(What the task requires): Copy out exactly the line that contains "Image resolution: width=1642" and all lines following it to the end of the data.

(Entries supplied):
----------------

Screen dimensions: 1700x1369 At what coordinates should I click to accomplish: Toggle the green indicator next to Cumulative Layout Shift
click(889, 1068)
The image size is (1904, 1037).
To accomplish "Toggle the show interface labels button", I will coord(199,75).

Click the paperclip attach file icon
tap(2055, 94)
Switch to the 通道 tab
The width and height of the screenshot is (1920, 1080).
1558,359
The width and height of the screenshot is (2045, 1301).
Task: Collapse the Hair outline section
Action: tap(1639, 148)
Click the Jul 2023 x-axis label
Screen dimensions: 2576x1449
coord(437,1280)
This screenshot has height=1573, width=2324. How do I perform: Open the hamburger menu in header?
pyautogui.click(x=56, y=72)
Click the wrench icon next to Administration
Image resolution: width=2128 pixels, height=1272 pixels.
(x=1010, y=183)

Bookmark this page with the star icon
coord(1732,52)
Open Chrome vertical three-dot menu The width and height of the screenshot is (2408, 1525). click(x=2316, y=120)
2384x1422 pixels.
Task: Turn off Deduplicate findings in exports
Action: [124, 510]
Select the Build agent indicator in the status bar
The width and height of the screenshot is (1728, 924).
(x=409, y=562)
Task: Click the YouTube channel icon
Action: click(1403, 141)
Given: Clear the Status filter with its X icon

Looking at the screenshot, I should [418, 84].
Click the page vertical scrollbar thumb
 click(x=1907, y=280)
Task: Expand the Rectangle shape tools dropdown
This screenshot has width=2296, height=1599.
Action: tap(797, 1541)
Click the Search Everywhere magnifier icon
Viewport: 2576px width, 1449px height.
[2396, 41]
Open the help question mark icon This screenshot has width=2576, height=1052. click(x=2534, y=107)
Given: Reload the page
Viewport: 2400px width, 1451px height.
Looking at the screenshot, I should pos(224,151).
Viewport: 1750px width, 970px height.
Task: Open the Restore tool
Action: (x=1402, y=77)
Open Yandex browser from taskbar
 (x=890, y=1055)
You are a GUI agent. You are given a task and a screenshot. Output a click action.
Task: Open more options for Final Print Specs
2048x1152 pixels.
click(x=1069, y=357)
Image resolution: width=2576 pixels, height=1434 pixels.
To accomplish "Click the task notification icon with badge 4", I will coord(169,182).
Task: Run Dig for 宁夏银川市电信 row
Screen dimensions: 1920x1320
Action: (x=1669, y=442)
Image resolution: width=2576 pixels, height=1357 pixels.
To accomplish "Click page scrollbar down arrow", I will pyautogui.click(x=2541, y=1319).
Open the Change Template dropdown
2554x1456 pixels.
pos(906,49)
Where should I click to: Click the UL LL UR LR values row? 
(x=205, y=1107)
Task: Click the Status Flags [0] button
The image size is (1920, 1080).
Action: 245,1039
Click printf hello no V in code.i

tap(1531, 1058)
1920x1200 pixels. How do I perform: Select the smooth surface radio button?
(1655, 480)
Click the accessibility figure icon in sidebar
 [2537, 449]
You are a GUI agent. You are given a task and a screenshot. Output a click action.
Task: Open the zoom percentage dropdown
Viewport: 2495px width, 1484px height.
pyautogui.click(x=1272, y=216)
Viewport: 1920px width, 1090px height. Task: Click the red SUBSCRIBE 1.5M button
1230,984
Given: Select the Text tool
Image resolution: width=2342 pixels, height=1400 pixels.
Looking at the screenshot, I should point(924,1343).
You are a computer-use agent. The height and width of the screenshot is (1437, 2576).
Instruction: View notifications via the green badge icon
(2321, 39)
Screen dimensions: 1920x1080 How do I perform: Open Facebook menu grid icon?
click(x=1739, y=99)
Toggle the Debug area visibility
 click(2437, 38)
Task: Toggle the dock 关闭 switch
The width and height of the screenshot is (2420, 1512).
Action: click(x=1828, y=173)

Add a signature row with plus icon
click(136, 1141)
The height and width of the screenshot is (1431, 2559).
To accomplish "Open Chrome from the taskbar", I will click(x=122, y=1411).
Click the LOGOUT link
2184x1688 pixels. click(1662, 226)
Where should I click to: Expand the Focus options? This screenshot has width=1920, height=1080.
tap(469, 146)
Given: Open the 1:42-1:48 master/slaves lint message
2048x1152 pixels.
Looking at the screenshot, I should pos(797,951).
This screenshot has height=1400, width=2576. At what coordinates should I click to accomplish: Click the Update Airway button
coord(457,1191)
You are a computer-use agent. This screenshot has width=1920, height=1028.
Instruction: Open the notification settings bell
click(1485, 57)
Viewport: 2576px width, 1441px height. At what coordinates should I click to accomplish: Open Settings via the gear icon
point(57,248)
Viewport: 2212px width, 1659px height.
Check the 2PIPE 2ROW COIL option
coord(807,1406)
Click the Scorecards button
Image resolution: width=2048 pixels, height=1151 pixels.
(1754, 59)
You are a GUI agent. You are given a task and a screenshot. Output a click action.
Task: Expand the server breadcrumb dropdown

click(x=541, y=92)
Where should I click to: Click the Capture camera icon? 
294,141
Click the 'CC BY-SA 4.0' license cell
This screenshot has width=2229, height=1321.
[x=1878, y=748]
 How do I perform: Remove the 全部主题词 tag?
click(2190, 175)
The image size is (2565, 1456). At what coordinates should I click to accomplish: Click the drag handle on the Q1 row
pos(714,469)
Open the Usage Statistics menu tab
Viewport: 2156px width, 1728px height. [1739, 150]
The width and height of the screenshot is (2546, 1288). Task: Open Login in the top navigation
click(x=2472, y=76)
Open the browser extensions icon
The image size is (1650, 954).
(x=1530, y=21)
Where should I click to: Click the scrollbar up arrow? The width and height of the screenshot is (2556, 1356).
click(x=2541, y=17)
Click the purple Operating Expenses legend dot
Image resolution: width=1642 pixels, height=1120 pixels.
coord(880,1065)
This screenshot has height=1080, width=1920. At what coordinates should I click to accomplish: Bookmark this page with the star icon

----------------

(Response box):
Image resolution: width=1642 pixels, height=1120 pixels.
coord(880,1065)
This screenshot has height=1080, width=1920. At what coordinates should I click to accomplish: Bookmark this page with the star icon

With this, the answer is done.